I wrote an article about how we spend $80,000 a year and pay $0 in taxes if you’re interested in how this all works.
From an investment standpoint, I don’t expect much to change with our approach in 2021. We have 6.5% of our portfolio in speculative investments right now – split between Disney and Pluralsight. Those will be the first to sell off in 2021 when the new tax year starts. We’ll refill our cash buckets back up to $240,000 (3 years of spending) while staying in the 0% tax bracket again in 2021.
The biggest question on my mind is our spending. We spent $80k this year even without any large trips. I’m not sure what that means for us long-term. Maybe we’ll want to increase our yearly spending up to $90k/yr – which would mean we’d need to earn a little income or see the stock market rise. Technically with the market’s rise this year we could withdraw $90k/yr and still be at a 3.86% withdrawal rate. We’re still trying to stay under 3.5% which gives us breathing room during years when we want to spend more.
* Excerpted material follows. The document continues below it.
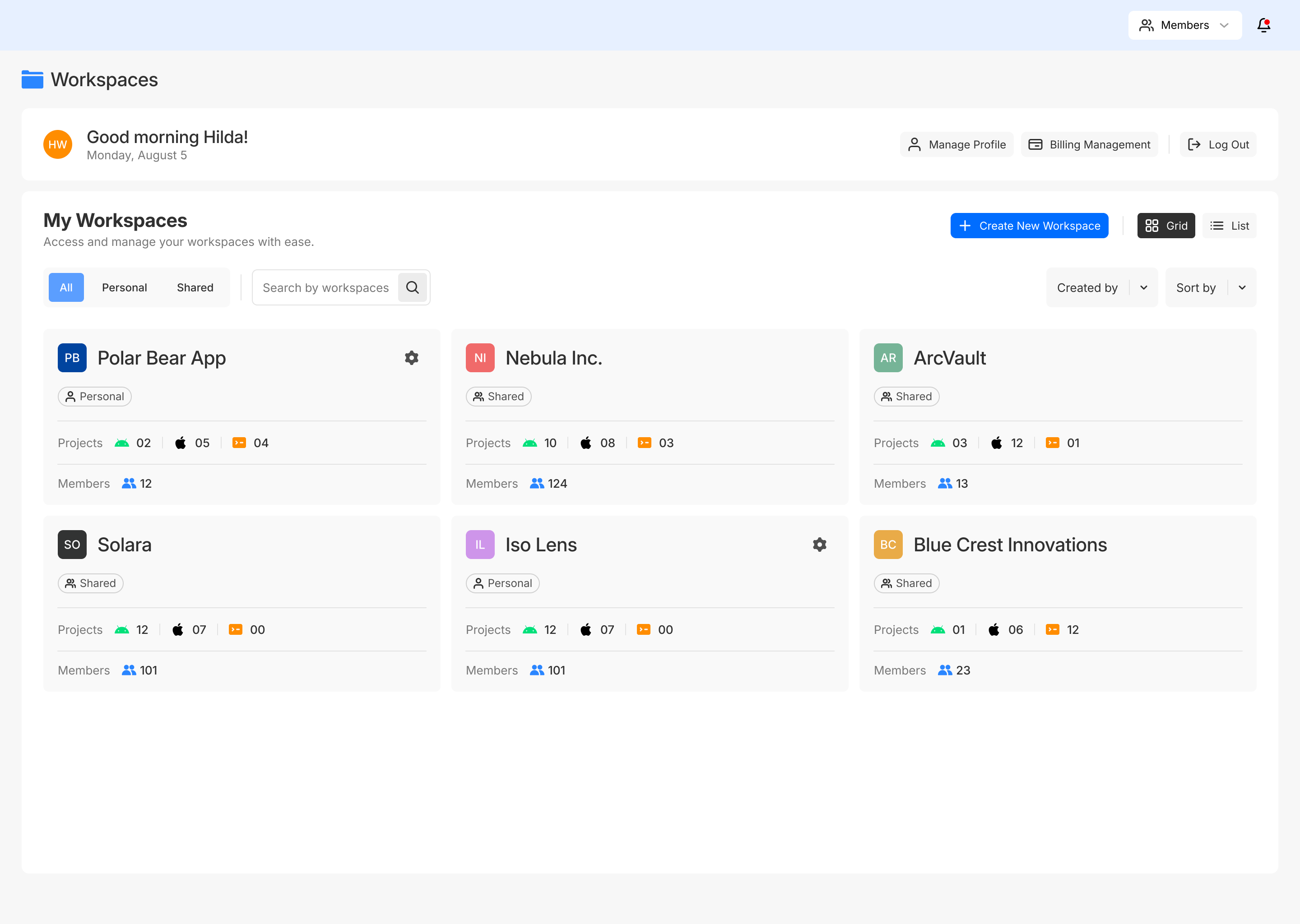Open Polar Bear App settings gear
Viewport: 1300px width, 924px height.
click(x=412, y=358)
3.5% of our current portfolio value (as of 12/31/2020) would be $81,408.74. That’s the yearly spending we’ll target to stay under in 2021.
For now, I’m OK saying putting an asterisk on 2020 and using it as a learning experience. It’s crazy to think this was our first full year retired together drawing down from our investments. Of all the years to do it, right?
What’s Next
Aside from eating fewer sweets after finishing off our Christmas haul, the start of 2021 will be the same as the end of 2020. I’ll keep working on random projects, writing and creating tools here on Minafi, and spending time with friends and family.
What about you – what did you enjoy from 2020? What are your best memories from the year? What would you like to start, stop or continue doing in 2021? Let me know in the comments.